# Video Of P. Cariba In Venezuela



## Mr. Hannibal (Feb 21, 2003)

A nice video to repost: Piranhas in Venezuela


----------



## Guest (Apr 10, 2011)

Nice post


----------



## Piranha_man (Jan 29, 2005)

Jesus effin' christ man... now THAT'S fishing!
All I see in that container is dollar signs! lol


----------



## Smoke (Sep 8, 2010)

Lots of $$$$$$ in that crate


----------



## Piranha_man (Jan 29, 2005)

Hannibal, I hope you don't mind me tossing another vid into your thread, but in watching yours I found this cool one too.


----------



## SandNukka15 (Nov 16, 2010)

this really makes me wanna go fishing for these beasts down south.


----------



## Johnny_Zanni (Nov 8, 2009)

So thats how they get the fish for our tanks!


----------



## leg89 (Dec 10, 2008)

hahaha love this thread!


----------



## Guest (Apr 10, 2011)

If only, if only . . .


----------



## Piranha_man (Jan 29, 2005)

Johnny_Zanni said:


> So thats how they get the fish for our tanks!


Yeah, hundreds of dollars per cast!


----------



## jp80911 (Apr 3, 2008)

nice way of catching p's








I guessing those gonna be dinner?



Johnny_Zanni said:


> So thats how they get the fish for our tanks!


don't think so, unless they use a container that holds water other wise all we get are dead cariba


----------



## wally43 (Feb 23, 2007)

OMG that is amazing, I want a few carbie for my tank dude, wish I could
get someone down there to mail me up a few. Would love to take a trip
down to catch a few. Might make plans do go next winter
Now that would be a vacation


----------



## serrasalmus_ve (Feb 12, 2008)

Nice video


----------



## Dolphinswin (Jun 26, 2010)

Does anyone know the laws about a normal citizen traveling to SA and trying to take fish back? Can you even do it?


----------



## Mr. Hannibal (Feb 21, 2003)

Dolphinswin said:


> Does anyone know the laws about a normal citizen traveling to SA and trying to take fish back? Can you even do it?
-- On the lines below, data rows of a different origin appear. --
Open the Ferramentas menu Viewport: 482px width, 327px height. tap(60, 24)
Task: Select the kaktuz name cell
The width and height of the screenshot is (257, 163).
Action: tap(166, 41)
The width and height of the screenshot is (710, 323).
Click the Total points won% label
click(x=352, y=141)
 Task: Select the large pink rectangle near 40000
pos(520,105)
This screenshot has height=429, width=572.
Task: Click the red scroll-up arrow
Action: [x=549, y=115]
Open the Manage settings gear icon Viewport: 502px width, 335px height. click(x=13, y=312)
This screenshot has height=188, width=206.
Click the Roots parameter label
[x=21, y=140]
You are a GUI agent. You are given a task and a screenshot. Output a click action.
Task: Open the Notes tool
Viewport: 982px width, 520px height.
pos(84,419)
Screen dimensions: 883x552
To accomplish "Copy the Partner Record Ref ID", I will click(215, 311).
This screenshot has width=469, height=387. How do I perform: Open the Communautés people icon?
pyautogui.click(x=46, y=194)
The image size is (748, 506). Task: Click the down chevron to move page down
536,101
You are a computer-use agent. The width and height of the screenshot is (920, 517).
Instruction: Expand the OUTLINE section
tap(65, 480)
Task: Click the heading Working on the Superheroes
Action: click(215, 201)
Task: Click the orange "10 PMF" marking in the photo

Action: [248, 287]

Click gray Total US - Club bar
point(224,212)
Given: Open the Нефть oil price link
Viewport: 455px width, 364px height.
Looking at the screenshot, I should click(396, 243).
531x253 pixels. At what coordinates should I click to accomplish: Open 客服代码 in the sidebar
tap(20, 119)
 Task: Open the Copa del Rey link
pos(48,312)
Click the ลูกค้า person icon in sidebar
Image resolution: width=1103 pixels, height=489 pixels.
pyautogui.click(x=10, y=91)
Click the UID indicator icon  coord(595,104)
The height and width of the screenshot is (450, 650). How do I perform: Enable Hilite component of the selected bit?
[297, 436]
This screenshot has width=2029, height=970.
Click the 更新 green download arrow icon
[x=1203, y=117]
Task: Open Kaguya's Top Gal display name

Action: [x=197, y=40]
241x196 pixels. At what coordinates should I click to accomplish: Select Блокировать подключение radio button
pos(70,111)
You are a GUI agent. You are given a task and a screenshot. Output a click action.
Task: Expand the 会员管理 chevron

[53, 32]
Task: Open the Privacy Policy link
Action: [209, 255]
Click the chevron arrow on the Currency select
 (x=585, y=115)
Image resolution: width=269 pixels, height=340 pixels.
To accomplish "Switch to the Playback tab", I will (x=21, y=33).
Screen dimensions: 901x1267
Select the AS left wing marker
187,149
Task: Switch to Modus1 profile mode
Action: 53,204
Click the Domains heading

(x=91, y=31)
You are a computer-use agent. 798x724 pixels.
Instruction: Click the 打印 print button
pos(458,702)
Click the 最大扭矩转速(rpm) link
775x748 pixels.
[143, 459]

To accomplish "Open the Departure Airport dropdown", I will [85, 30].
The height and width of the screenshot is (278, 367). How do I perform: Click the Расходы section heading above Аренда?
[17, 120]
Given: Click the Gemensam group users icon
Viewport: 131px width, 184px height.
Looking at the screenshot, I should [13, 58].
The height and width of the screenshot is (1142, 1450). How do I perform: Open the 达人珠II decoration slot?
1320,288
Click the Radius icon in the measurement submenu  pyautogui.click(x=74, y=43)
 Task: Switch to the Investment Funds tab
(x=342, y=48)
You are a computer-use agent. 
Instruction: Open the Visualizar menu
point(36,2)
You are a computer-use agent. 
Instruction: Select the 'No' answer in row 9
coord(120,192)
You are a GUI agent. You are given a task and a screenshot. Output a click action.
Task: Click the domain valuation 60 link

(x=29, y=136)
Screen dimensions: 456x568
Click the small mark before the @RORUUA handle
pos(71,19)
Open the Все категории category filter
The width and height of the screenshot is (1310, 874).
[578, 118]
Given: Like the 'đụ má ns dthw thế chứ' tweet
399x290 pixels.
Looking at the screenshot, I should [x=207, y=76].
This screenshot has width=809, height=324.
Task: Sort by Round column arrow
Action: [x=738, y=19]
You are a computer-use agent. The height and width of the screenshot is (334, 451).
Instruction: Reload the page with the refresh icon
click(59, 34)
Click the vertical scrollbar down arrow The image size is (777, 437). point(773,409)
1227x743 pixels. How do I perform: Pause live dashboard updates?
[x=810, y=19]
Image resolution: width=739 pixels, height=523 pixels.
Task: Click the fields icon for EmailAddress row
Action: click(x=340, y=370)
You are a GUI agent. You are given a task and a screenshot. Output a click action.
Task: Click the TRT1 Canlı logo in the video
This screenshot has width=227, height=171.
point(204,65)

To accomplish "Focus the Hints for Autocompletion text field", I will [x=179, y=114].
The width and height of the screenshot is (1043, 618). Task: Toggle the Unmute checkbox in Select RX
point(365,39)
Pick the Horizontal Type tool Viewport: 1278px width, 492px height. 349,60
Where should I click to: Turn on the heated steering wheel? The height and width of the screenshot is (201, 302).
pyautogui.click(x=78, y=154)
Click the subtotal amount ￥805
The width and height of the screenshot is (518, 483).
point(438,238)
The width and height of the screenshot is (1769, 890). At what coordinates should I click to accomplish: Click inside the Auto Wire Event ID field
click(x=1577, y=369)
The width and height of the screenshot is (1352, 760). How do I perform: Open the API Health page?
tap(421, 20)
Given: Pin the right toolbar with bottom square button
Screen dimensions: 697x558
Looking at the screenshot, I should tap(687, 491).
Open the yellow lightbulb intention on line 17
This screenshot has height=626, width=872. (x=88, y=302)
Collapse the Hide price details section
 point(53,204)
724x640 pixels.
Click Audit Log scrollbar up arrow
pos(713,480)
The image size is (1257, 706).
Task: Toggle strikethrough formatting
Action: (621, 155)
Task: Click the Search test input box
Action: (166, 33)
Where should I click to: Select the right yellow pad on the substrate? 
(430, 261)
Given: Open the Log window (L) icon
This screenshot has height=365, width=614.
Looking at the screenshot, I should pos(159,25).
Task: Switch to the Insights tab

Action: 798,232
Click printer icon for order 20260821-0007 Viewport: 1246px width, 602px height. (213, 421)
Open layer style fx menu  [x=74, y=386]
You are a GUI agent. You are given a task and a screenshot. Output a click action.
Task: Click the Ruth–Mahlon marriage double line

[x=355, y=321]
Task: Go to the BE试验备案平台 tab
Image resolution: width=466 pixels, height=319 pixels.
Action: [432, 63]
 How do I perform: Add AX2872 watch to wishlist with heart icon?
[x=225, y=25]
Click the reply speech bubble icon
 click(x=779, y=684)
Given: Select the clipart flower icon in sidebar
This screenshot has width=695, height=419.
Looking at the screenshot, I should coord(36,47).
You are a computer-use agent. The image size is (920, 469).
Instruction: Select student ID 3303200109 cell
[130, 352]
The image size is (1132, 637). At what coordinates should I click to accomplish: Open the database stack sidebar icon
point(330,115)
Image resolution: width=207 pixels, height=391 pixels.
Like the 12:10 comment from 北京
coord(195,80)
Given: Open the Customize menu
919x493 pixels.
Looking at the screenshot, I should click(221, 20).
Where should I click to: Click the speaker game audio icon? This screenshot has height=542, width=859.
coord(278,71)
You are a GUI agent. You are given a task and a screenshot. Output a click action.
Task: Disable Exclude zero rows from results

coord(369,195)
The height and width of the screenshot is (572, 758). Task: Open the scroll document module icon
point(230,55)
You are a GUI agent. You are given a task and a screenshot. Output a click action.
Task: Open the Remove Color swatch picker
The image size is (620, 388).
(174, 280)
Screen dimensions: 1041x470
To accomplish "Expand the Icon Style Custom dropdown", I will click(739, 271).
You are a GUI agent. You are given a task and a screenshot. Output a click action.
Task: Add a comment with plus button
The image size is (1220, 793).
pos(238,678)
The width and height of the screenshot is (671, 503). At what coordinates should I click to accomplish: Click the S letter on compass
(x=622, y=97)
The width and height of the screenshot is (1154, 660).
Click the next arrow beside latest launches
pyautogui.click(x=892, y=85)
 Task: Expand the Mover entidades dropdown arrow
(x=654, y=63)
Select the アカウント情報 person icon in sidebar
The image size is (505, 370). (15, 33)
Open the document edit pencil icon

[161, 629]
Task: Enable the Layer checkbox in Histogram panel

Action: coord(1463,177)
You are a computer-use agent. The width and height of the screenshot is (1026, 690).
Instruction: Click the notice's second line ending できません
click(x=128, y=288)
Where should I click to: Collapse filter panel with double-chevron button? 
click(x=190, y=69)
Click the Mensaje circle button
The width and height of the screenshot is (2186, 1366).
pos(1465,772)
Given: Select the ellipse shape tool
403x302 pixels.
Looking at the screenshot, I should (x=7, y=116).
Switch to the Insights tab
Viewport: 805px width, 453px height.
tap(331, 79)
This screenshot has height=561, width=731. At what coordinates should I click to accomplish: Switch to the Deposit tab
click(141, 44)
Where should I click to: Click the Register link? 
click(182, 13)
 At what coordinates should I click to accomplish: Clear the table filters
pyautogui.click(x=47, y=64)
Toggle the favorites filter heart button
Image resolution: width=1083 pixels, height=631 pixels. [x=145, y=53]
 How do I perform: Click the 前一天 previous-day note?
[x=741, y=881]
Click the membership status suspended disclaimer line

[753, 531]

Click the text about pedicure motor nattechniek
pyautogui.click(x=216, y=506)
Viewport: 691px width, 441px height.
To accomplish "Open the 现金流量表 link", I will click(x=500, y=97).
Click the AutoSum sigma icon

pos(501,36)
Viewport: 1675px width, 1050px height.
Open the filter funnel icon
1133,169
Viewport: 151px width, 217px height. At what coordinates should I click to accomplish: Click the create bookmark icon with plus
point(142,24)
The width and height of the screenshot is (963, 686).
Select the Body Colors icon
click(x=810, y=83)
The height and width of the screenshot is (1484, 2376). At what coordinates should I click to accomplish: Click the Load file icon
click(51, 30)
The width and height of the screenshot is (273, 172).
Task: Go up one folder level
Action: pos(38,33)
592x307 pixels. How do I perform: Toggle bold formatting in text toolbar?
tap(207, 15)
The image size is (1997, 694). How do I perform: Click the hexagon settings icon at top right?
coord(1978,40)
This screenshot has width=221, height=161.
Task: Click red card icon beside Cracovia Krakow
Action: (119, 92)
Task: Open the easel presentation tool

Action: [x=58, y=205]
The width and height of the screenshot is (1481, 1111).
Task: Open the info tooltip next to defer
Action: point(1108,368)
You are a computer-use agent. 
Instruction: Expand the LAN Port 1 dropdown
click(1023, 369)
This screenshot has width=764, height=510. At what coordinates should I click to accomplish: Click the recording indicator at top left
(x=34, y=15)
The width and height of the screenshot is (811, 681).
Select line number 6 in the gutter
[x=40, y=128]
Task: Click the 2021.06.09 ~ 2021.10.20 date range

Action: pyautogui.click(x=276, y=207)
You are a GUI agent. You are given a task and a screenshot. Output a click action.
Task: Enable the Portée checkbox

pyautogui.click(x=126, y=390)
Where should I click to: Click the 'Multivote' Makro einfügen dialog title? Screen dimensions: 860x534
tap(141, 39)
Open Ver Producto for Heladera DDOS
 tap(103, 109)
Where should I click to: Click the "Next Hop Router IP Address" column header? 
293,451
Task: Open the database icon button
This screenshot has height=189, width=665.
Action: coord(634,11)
If you ever come to Venezuela, you can fish all the Ps (mostly Caribas and Rhombeus) you want but it is hard to impossible to export this kind of fish at this moment...


----------



## kongy911 (Apr 20, 2009)

this vid is awesome! i wanna try doing something like that.


----------



## sapir (Jun 20, 2008)

awesome video








never knew it was that easy lol


----------



## Moondemon (Dec 9, 2006)

Nice video Hannibal !!
Did you do the same the get your caribes or did you buy them in a store in Venezuela ?


----------



## scent troll (Apr 4, 2005)

omfg
thats one way to fish LOL
No hook needed, those bastards stayed clamped down right into that crate. It's funny how when I see people fishing piranha Im like "awww man I want just one of those"
That's pretty impressive.


----------